We hope these experiments have helped clear any concerns about the paper. We would like to ask that, if any reviewer has any lingering comments, to please include them in the Rebuttal threads. If not, it would be particularly helpful to let us know that we have addressed all concerns. Thank you again for the feedback, and we hope to hear from you!
This paper introduces a novel multi-head, low-rank adaptation method for addressing the data and computational heterogeneity challenges in the setting of federated fine-tuning of large models. The effectiveness of the proposed approach is verified by extensive experimental evaluations. One weakness is the lack of theoretical justifications, also pointed out by one of the the reviewers.

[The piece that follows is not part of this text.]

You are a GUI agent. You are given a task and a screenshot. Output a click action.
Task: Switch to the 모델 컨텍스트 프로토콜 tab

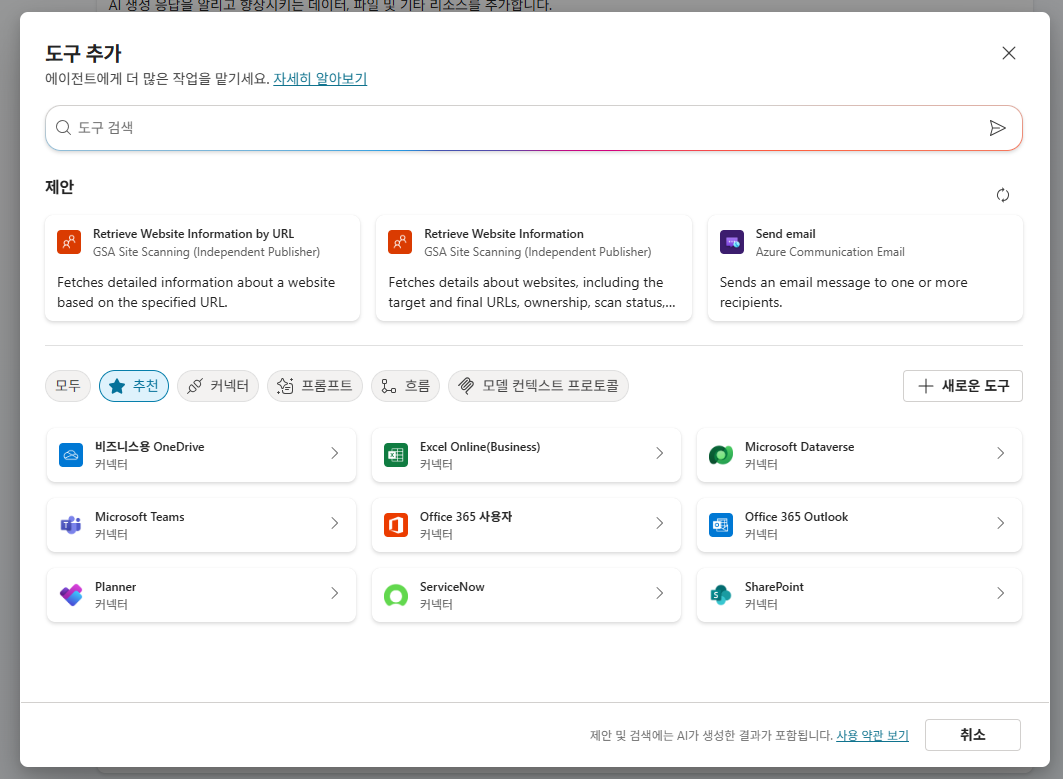[x=538, y=386]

The paper receives all positive scores from the reviewers initially, and the scores are further increased after rebuttal as the reviewers are satisfied with the authors' rebuttal. Considering the technical novelty and the consensus positive reviews, I would recommend the acceptance of this paper, while encouraging the authors to further improve the manuscript by providing rigorous analysis on theoretical justification of convergence and generalization bounds.